§ INSTRUCTION
Please present these records as a two-column CSV with the columns request and answer, one row per record, putting each value in a single quoted field and replacing any line breaks with spaces.

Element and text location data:
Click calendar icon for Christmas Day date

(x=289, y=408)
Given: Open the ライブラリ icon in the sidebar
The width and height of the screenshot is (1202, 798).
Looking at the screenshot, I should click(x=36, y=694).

§ THE REPLY
request,answer
"Click calendar icon for Christmas Day date","(x=289, y=408)"
"Given: Open the ライブラリ icon in the sidebar The width and height of the screenshot is (1202, 798).","Looking at the screenshot, I should click(x=36, y=694)."